::: SOURCE RECORDS :::

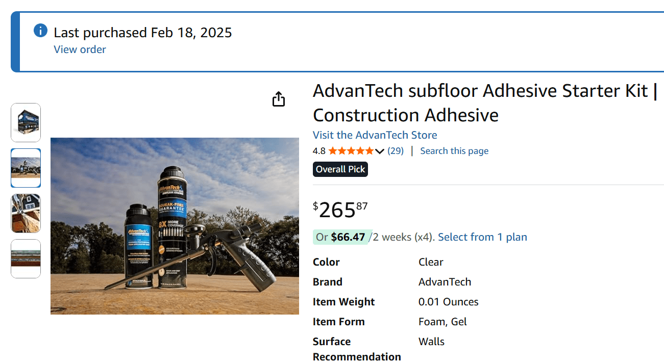
Task: Select the thumbnail showing subfloor adhesive application
Action: pyautogui.click(x=26, y=213)
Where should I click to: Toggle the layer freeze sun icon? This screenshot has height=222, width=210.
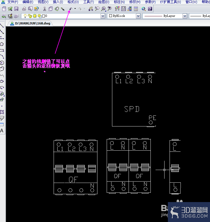point(35,16)
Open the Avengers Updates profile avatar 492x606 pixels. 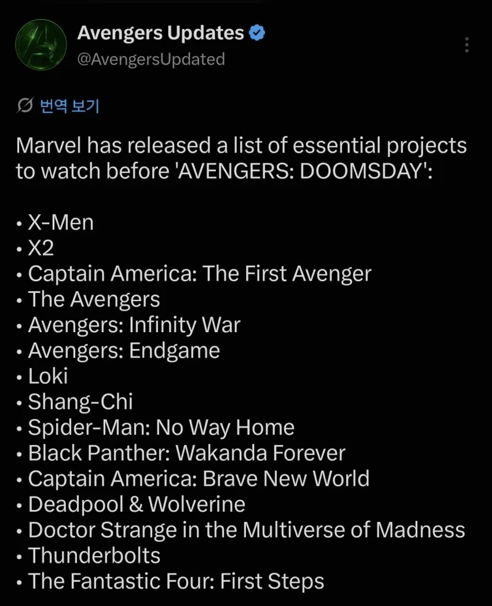click(x=41, y=45)
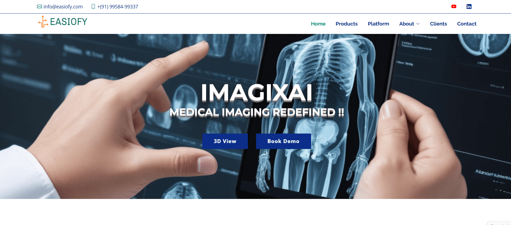Expand the About menu chevron
Image resolution: width=511 pixels, height=225 pixels.
coord(418,24)
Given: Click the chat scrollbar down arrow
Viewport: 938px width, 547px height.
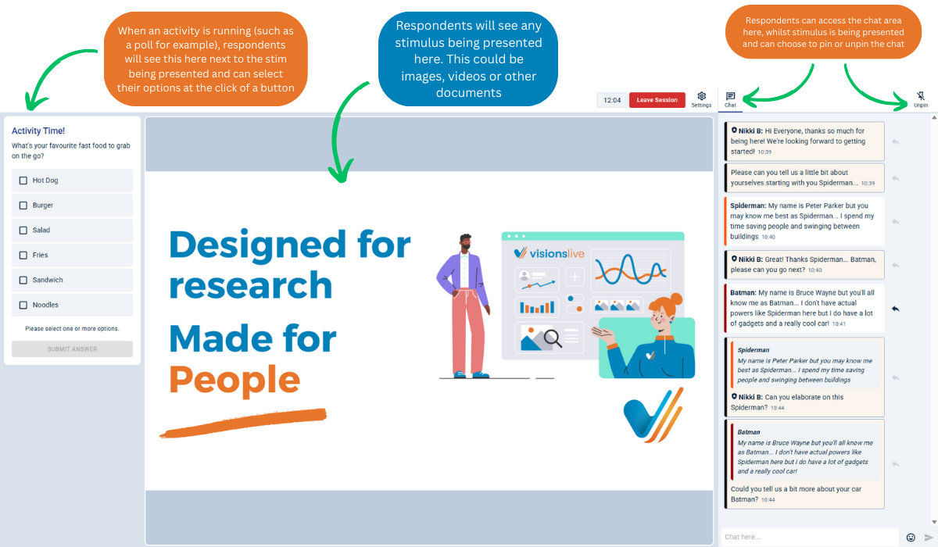Looking at the screenshot, I should pyautogui.click(x=933, y=522).
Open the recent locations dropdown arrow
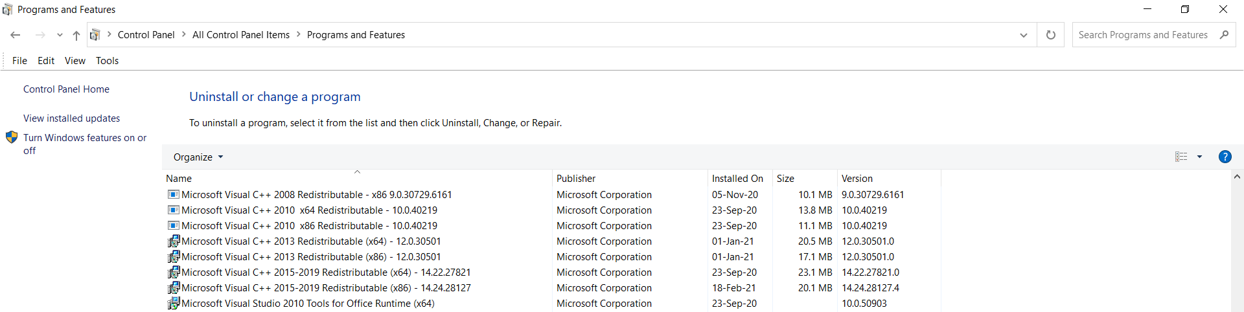1244x312 pixels. (60, 35)
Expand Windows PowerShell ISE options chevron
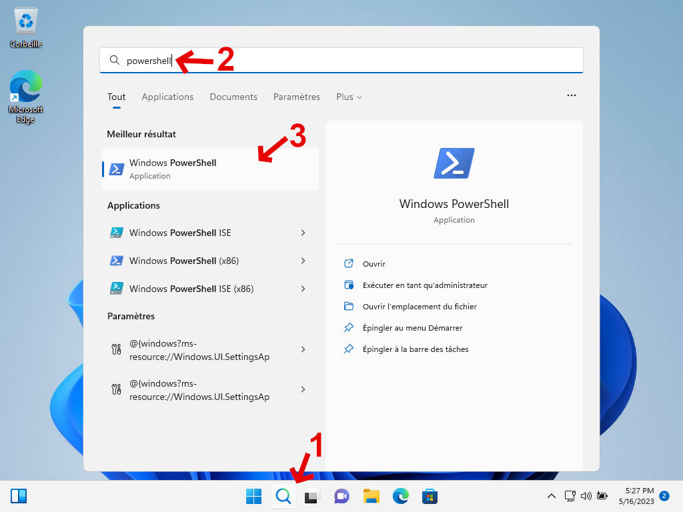Screen dimensions: 683x512 [x=303, y=233]
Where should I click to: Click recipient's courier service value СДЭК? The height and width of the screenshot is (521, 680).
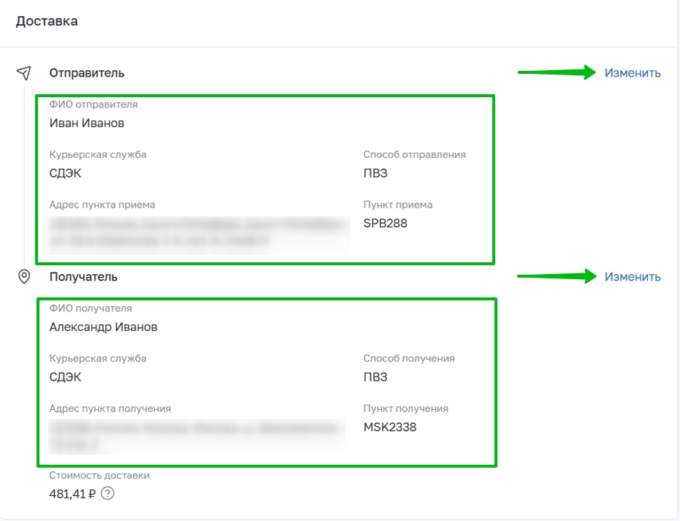[65, 377]
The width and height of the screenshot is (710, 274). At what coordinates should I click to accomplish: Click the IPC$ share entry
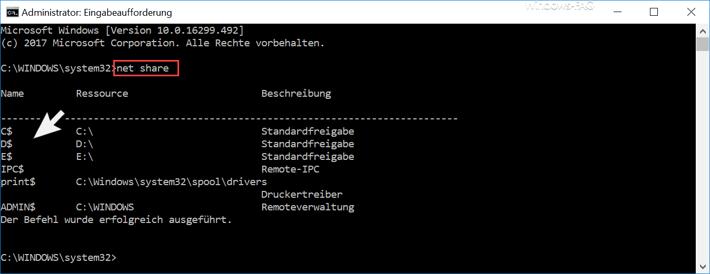(x=13, y=169)
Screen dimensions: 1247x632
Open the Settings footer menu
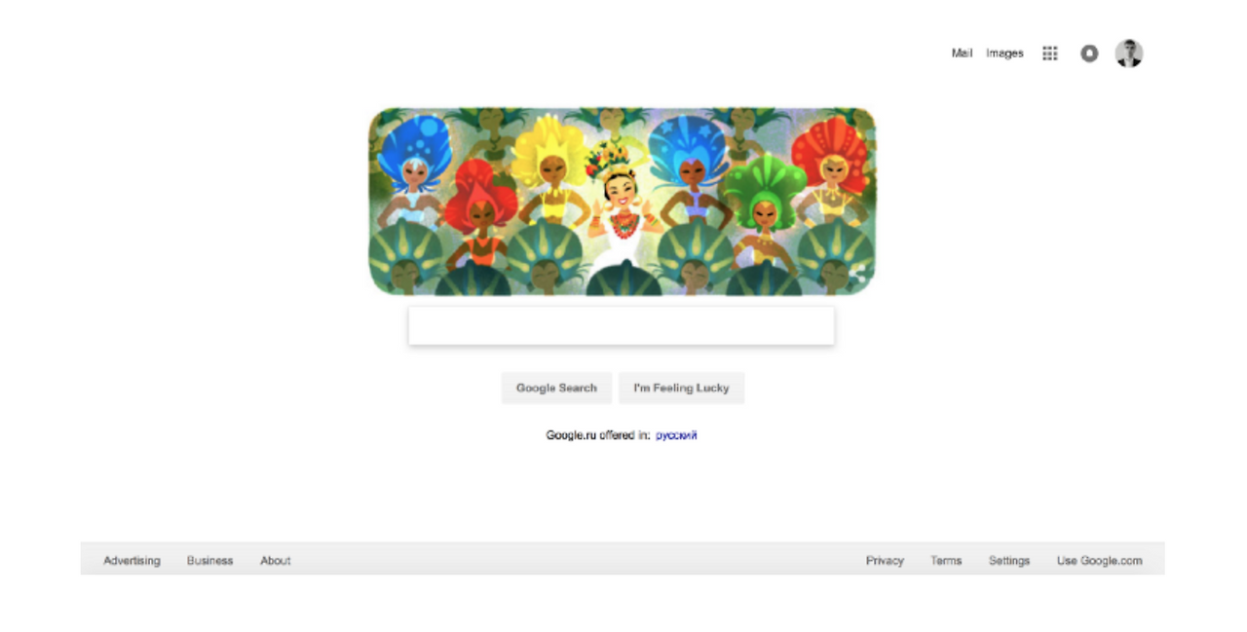(x=1009, y=561)
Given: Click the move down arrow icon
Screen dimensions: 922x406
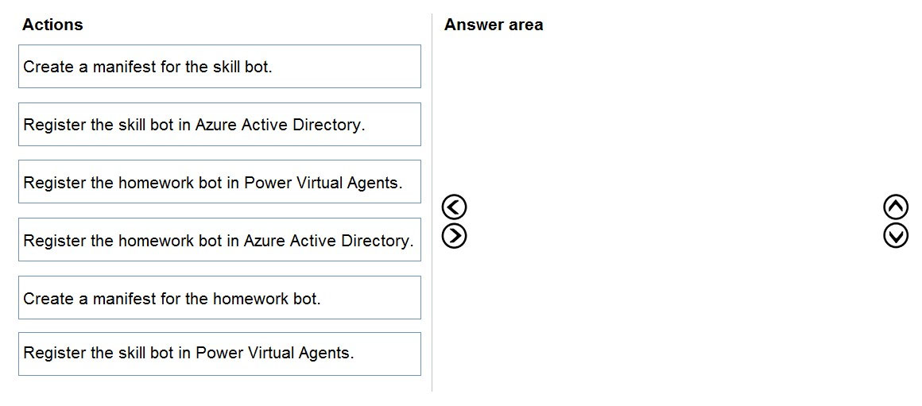Looking at the screenshot, I should coord(896,236).
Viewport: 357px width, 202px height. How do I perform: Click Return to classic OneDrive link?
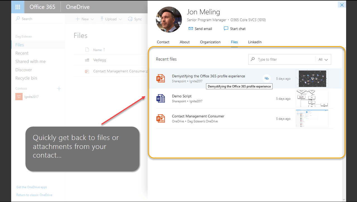[x=34, y=195]
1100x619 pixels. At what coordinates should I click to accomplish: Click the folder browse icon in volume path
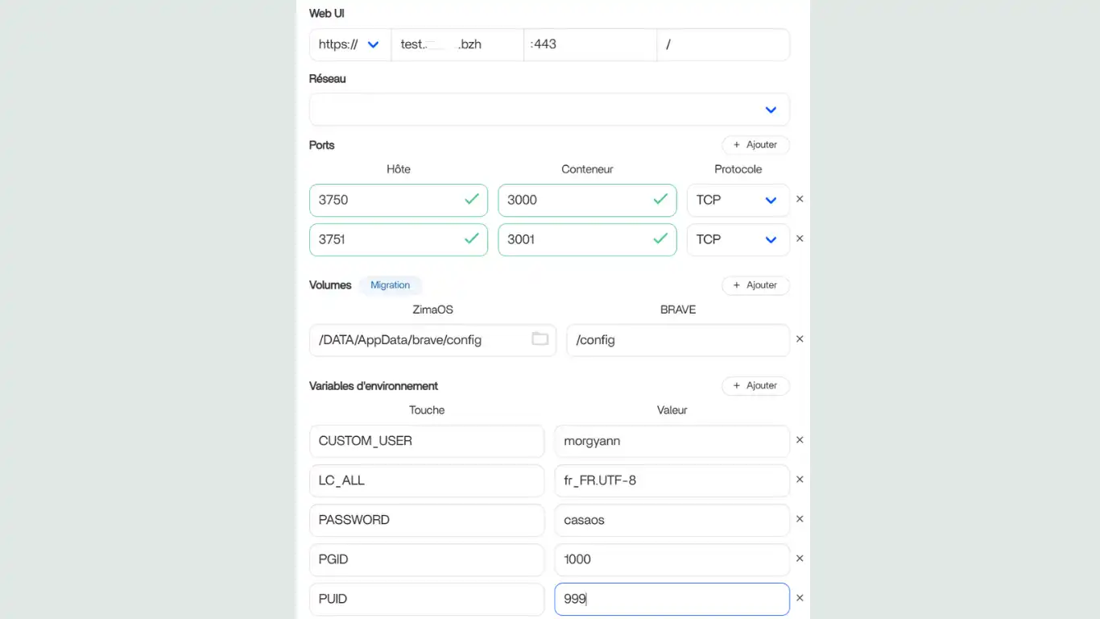point(540,339)
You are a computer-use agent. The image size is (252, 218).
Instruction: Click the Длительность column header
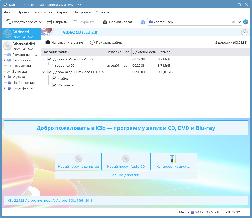(x=144, y=52)
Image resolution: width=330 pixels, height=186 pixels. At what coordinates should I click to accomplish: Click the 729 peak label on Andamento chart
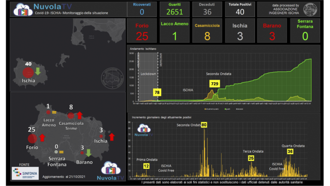pyautogui.click(x=214, y=83)
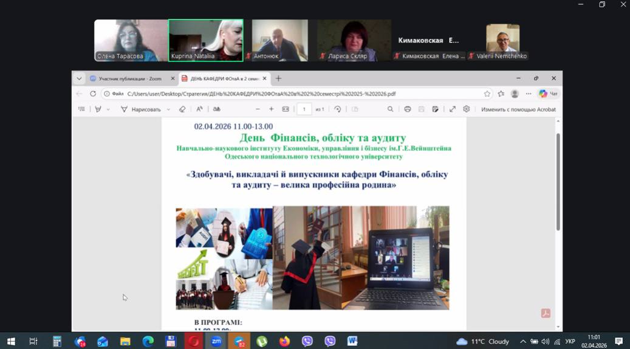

:::

PROBLEM STATEMENT: For every line above that includes the word "Given", return the line.

SOLUTION TO THIS TASK:
Given: Click the chat scrollbar down arrow
Given: Click the move down arrow icon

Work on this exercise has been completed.